Second-hand hiking gear from Patagonia
Following the success of its Worn Wear pop-up events, Patagonia set up a permanent online marketplace to buy and trade in used hiking gear. It’s essentially an online thrift store. However, it requires more than just $20 in your pocket, as Macklemore so famously suggested.
The shopping portal is easy to use with sortable categories including a “Just Added” section for those looking to get first pick of the used-litter. Since most products are only in one size, it’s a little like playing the lottery. Patagonia suggests checking back frequently to find a particular item.
Patagonia vets washes and grades the items from excellent, great to good. They also identify all noticeable wear and tear. For example, these Men’s Guidewater Pants for $38 (normally $99) have “heavy discoloration throughout garment, moderate fraying on seam cuffs, and moderate stains on front right thigh seam.” The product photos don’t necessarily show these attributes.
There are considerable price reductions for items with heavy stains. Otherwise, expect to pay between $20-$40 for t-shirts and shorts, $40-$100 for pants, and at least $50 for a light jacket or fleece — not bad for Patagonia gear. Used heavy-duty jackets and pants can cost several hundred dollars.
After cruising Worn Wear, check out Patagonia’s care and repair tips.
Patagonia Trade Ins
To mitigate the cost of ‘Worn Wear’ or new Patagonia items, consider trading in an used item. Patagonia will give $10-$100 in credit (depending on the item) for functional, “well-loved” gear. Read these FAQ’s for information regarding specific garments and scenarios. They accept trade ins in-store or through the mail. The garments contribute to the Worn Wear marketplace.

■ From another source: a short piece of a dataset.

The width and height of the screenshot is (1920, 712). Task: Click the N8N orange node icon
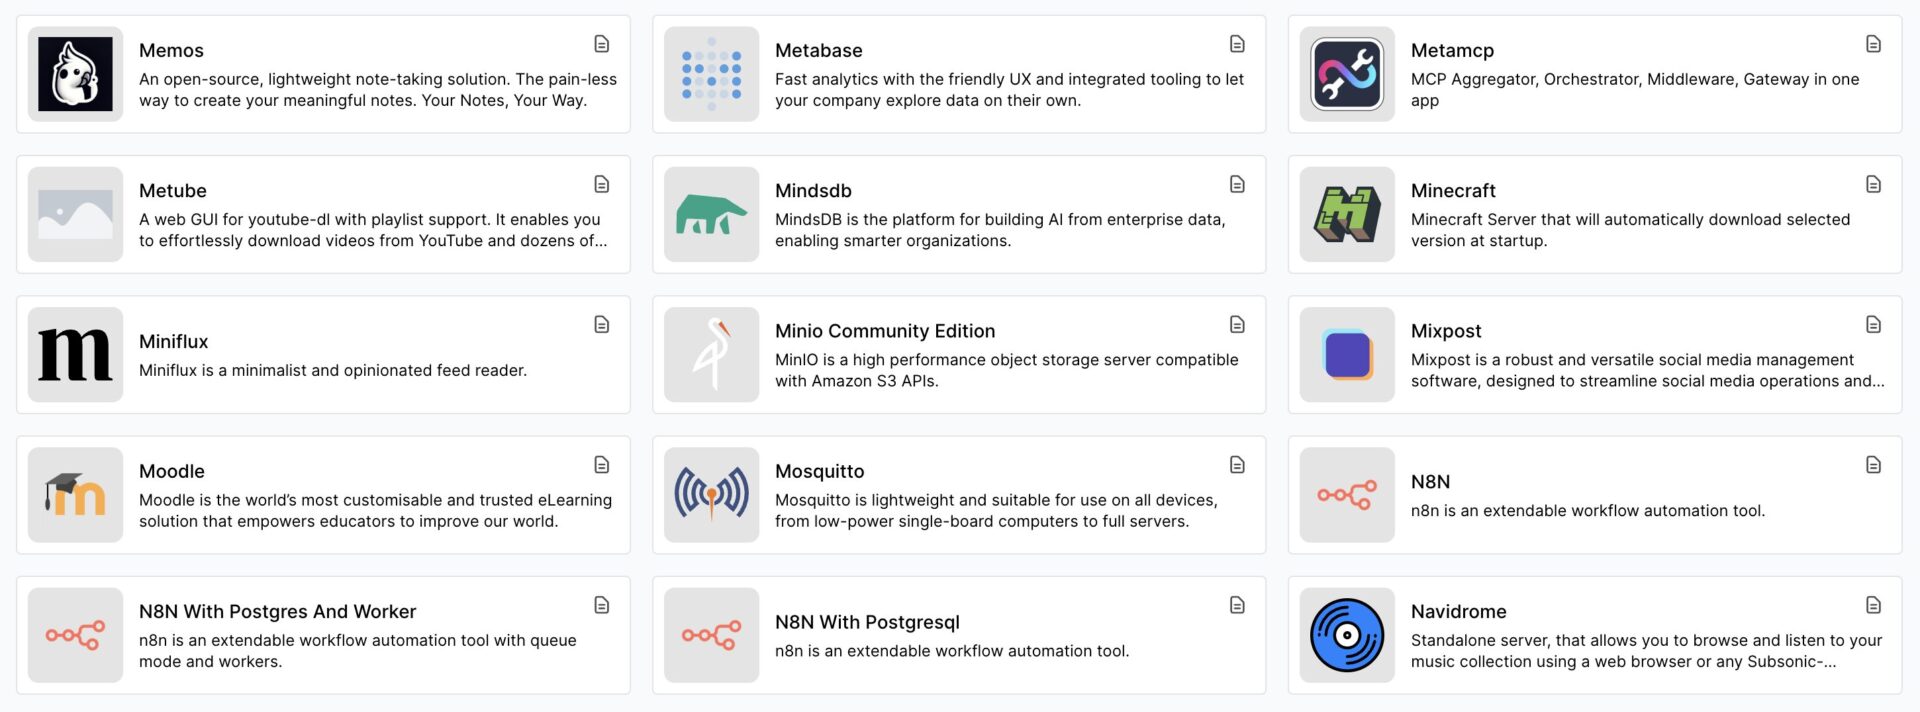[1346, 493]
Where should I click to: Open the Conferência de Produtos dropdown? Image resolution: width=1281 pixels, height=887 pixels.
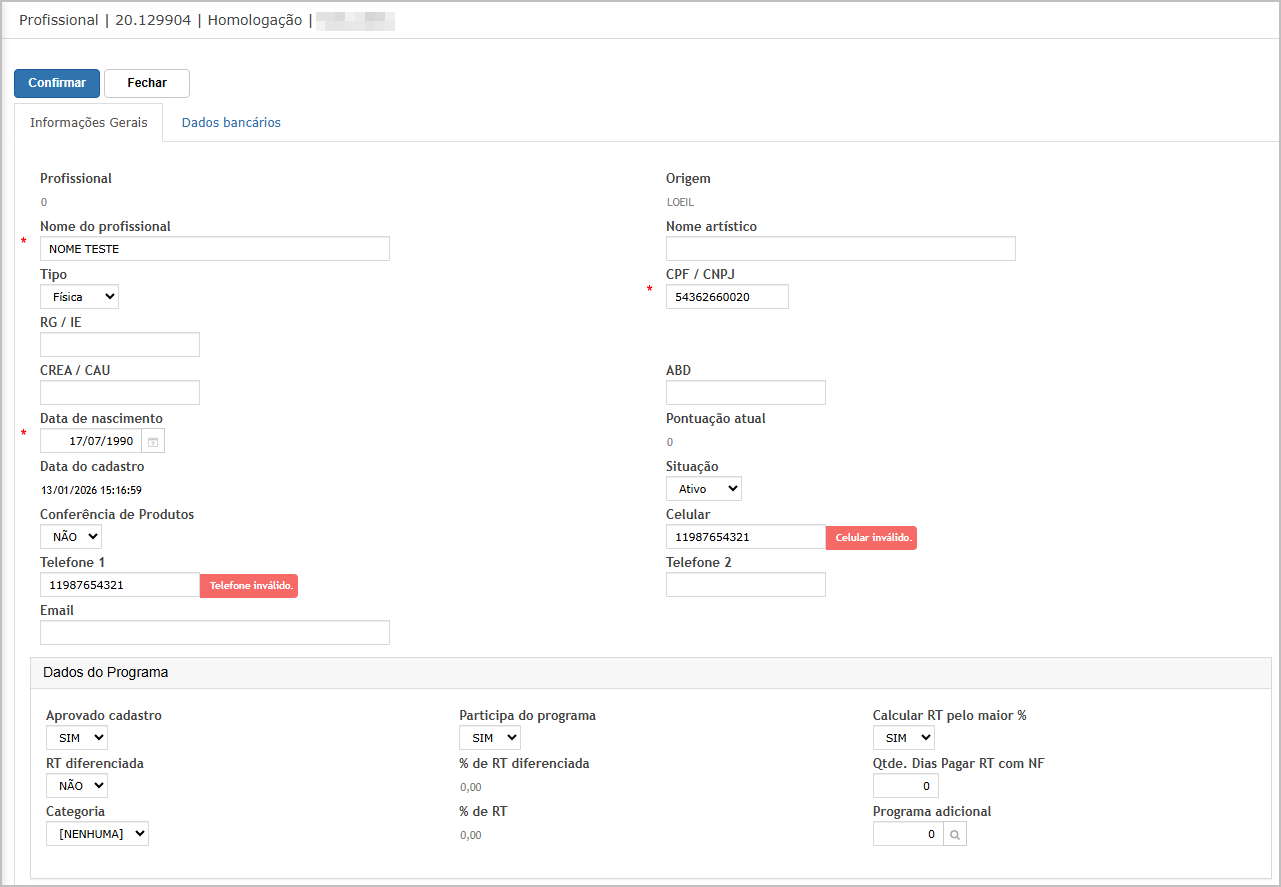click(x=71, y=537)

Patagonia does not accept certain items for trade in. Those include “swimwear, baggies, underwear, bras, PBL (Capilene and merino), shoes, wading boots, T-shirts, accessories (hats, scarves, beanies, gloves, socks), waders, wetsuits or sleeping bags.”
Patagonia’s ReCrafted program is entirely unique as it upcycles clothes that are beyond repair into one-of-a-kind products. Items include Down Vests ($257), T-Shirts ($57), Down Jackets ($327), Tin Shed Toolkits ($47-$57) and Overnight Bags ($167-$197).
Yes, they are pretty darn expensive, I assume from the labor of finding and patching together scraps of material. However, Patagonia’s ReCrafted program gives old clothes and entirely new life and contributes to a circular clothing economy.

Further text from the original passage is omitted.